And he kept referring to him as Arty. Arthur could not express how little endeared he was to such a name.
"I'll refrain, thank you."
Pushing the sloshing drink towards Thoros, where it'd be better appreciated, the young man slid out of the stool and past women fluttering eyelashes or drunken revellers pressing against his body. Oldtown was a city bursting to the seams on even the commonmost day but the upcoming tourney for Baelor Brightsmile's nameday had crowded it past his admittedly low tolerance. He was fortunately only in that House Hightower ruled these lands and his silver-gilt hair made those unable to focus on the lavender and white sigil on his tunic assume him one. This gave his feet a bit of purchase and Arthur elbowed his way out to air that didn't smell of human sweat or ale breath.
'Another fortnight more and I'll return to Starfall.' Moving away from the old men smoking sourleaf in their wooden pipes, a brief smile crossed the usually serious lordling's face. 'Perhaps Edric has finally learnt to stop chasing the kingfishers on the riverbed.'
His nine-year-old brother would leave to squire soon. He had served as page to a knight pledged to House Dayne thus far but soon the necessities of politics would have the second son fostered out to complete his knighthood elsewhere. Arthur loathed sending his gentle-hearted brother away but knew it would open more opportunities to Ned to do so. Even then, he would selfishly keep the little brother that chased after him with worshipful eyes home for a year more and then foster him to another Dornish House. Perhaps House Blackmont. Then he could still visit when time permitted.
Lord Arthur Dayne, only thirteen namedays old, was not a man to find joy in many things, his small family excepted. He had been named after his famous uncle, of the Sword of Morning fame, when born to Lady Delia Dayne a mere nine moons after Ser Arthur was slain on his ancestral lands.
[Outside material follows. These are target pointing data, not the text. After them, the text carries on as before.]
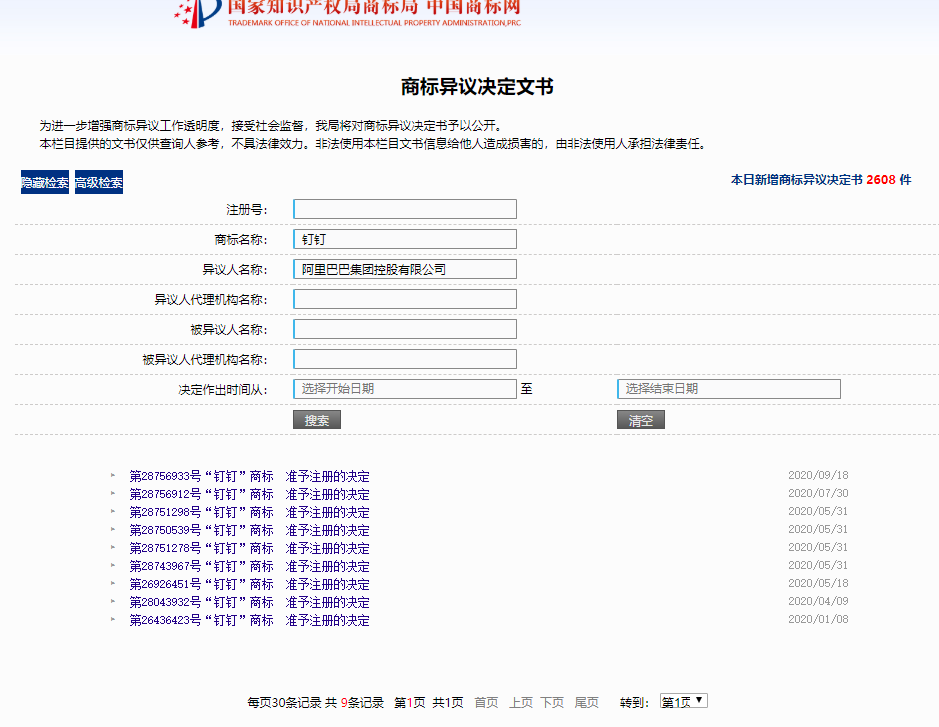Click the 异议人代理机构名称 input field
939x727 pixels.
(x=404, y=299)
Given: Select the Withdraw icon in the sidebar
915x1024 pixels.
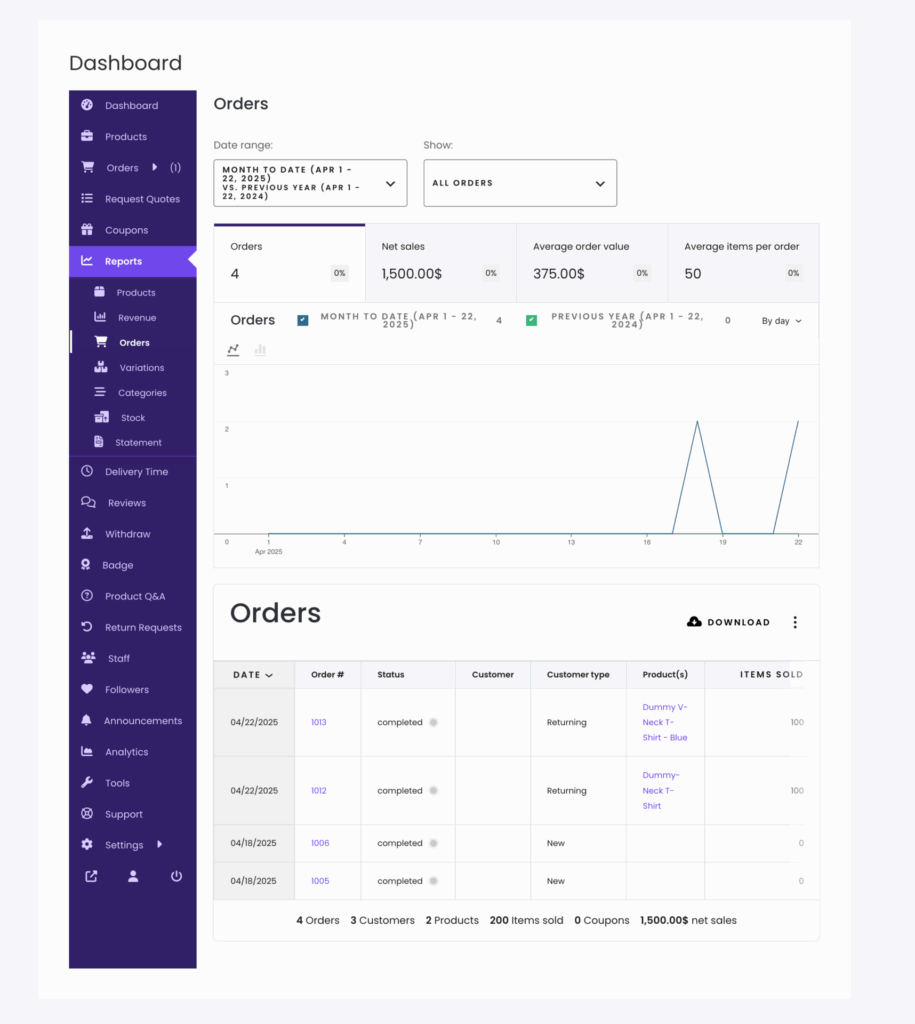Looking at the screenshot, I should tap(90, 533).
His father had taken one glance at his silver-haired, violet-eyed son and proudly named him 'Arthur', later on boasting of his foresight when the boy took to the sword with a talent rivalled one mere generation before by his namesake. Arthur was raised a gifted child but lighthearted and amicable until forced into the mantle of leadership at only seven namedays.
Lord Allyric Dayne died in the Greyjoy Rebellion and his mother moons afterwards, of sunfever the maesters claimed though servants spoke of a broken heart and an empty vial. Shortly thereafter, Arthur was official recognized as the new Head of House for an aunt barely out of childhood herself and a brother of only three namedays. His first action had been to dismiss any servant that dared to claim the Stranger took his mother by anything but the sun's touch. His second was to move himself to the Master's Suite of the castle and begin the arduous labor of learning to rule.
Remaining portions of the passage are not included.